Campinas, 20 de dezembro de 2018 – O anúncio das sanções da Lei de Uso e Ocupação de Solo (LUOS) e de Desenvolvimento Ordenado, feito hoje pelo Prefeito Jonas Donizette, deverá destravar o setor imobiliário de Campinas e acelerar investimentos habitacionais em 2019 e, por conseqüência, gerar mais empregos e impostos para a cidade. A expectativa é do presidente da Associação das Empresas do setor da Construção Civil de Campinas e Região (Habicamp), Francisco de Oliveira Lima Filho.

A nova lei de uso e ocupação do solo define o que pode e onde pode ser construído em Campinas e reduz o zoneamento da cidade, das atuais 18 para até nove zonas. O pacote inclui, além da lei de uso e ocupação do solo, também novas regras de parcelamento do solo, de implantação de empreendimentos habitacionais de interesse social, de aplicação dos instrumentos urbanísticos e uma específica para a Macrozona de Desenvolvimento Ordenado. Santoro informou que a opção em fazer uma lei de uso do solo específica para essa macrozona ocorre da polêmica que já está sendo prevista, porque é nela que se dará a ampliação do perímetro urbano.

Segundo o presidente da Habicamp, com as sansões destas leis o empresário do setor ganha confiança para investir dentro das novas regras estabelecidas. Ele também ressalta a importância da segurança jurídica para as empresas, um fator crucial para lançamentos e investimentos. “Até então, o setor estava quase paralisado, esperando pela promulgação das leis, processo este que já vinha se arrastando há quase dois anos”, conta el, frisando que este avanço se deve à união de todas as entidades de classes do setor da construção da cidade.

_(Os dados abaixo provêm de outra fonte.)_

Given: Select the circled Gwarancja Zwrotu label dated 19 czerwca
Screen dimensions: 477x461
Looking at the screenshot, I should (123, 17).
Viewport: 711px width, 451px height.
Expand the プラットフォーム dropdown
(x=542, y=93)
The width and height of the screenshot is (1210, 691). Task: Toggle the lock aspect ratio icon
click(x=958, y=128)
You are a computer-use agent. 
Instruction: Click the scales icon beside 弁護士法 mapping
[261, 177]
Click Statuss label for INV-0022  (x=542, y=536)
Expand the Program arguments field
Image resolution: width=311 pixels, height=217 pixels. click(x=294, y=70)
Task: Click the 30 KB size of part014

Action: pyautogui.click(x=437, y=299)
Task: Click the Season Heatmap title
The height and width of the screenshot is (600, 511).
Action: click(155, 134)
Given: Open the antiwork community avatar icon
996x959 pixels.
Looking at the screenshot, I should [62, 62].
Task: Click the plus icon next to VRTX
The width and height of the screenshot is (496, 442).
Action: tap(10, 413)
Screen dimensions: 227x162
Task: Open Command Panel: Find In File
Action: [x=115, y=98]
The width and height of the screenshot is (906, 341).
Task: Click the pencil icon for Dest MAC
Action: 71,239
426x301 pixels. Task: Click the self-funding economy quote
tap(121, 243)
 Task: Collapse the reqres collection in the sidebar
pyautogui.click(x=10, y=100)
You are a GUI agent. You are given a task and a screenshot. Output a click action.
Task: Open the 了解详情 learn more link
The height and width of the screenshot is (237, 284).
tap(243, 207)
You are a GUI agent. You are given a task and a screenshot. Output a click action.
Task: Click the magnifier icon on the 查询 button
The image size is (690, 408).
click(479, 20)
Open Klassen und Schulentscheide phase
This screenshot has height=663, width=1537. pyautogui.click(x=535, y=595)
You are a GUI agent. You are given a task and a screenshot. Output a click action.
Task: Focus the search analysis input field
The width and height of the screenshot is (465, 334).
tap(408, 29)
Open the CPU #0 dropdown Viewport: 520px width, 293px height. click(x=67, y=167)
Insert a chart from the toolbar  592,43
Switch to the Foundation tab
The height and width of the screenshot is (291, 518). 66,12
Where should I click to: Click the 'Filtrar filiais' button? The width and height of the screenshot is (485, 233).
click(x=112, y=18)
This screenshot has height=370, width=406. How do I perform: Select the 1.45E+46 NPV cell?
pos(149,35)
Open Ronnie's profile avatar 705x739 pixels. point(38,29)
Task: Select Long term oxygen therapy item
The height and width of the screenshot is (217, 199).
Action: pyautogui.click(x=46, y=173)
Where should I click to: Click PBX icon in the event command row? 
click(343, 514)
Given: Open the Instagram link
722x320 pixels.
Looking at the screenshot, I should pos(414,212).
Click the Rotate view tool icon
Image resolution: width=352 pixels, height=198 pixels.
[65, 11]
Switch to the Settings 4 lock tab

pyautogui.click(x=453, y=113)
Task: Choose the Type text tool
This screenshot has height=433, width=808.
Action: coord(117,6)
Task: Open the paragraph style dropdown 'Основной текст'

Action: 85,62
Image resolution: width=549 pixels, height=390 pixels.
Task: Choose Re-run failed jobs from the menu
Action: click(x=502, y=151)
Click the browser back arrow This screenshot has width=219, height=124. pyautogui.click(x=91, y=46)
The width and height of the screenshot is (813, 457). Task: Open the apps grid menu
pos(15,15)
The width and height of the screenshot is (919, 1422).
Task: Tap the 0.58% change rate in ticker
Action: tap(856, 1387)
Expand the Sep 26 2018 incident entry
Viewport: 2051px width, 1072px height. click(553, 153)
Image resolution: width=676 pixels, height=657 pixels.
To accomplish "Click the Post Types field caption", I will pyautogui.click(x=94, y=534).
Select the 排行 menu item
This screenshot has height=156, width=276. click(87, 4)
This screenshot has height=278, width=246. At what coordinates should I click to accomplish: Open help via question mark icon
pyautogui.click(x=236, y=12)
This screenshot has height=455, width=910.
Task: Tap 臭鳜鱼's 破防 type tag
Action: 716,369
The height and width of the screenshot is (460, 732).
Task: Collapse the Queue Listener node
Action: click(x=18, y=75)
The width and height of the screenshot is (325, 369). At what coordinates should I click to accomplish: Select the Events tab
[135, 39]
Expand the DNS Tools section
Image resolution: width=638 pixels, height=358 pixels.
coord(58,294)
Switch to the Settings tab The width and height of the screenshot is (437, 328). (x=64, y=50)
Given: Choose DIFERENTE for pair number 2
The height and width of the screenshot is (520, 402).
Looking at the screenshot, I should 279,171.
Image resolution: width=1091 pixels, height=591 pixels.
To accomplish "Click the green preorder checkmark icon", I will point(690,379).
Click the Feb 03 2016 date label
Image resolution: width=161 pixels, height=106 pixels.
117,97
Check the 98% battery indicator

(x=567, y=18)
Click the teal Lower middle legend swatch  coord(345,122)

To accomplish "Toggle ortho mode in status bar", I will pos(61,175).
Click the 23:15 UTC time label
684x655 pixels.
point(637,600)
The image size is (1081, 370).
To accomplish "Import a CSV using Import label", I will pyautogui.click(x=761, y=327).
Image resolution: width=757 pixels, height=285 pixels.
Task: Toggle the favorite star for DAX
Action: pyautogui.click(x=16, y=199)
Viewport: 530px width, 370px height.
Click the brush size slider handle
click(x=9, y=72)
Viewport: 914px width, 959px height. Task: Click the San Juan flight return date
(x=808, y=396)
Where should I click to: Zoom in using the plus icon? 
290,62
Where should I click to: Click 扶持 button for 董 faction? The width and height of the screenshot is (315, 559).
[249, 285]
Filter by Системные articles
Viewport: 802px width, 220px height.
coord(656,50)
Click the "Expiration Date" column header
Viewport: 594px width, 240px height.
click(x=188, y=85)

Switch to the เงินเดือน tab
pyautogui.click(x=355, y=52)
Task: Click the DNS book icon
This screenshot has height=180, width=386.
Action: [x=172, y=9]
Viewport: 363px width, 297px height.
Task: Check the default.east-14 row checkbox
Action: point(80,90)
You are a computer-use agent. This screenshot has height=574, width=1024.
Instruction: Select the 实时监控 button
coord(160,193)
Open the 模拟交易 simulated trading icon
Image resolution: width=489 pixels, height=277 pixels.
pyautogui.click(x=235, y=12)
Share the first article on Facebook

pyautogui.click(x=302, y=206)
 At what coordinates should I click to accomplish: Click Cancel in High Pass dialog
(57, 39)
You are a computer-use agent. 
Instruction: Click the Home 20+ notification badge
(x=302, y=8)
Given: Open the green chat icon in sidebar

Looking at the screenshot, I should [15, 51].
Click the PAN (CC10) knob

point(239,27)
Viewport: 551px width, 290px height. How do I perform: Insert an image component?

Além disso, outro ponto importante, lembra Oliveira Lima, é a redução do tempo entre a entrada do projeto na Prefeitura e sua aprovação, que não tinha um prazo definido, podendo levar mais de um ano para ser liberado. “Agora, os projetos devem ser aprovados entre 90 e 180 dias. Com isso, deveremos sentir os reflexos positivos já no segundo semestre de 2019”, completa.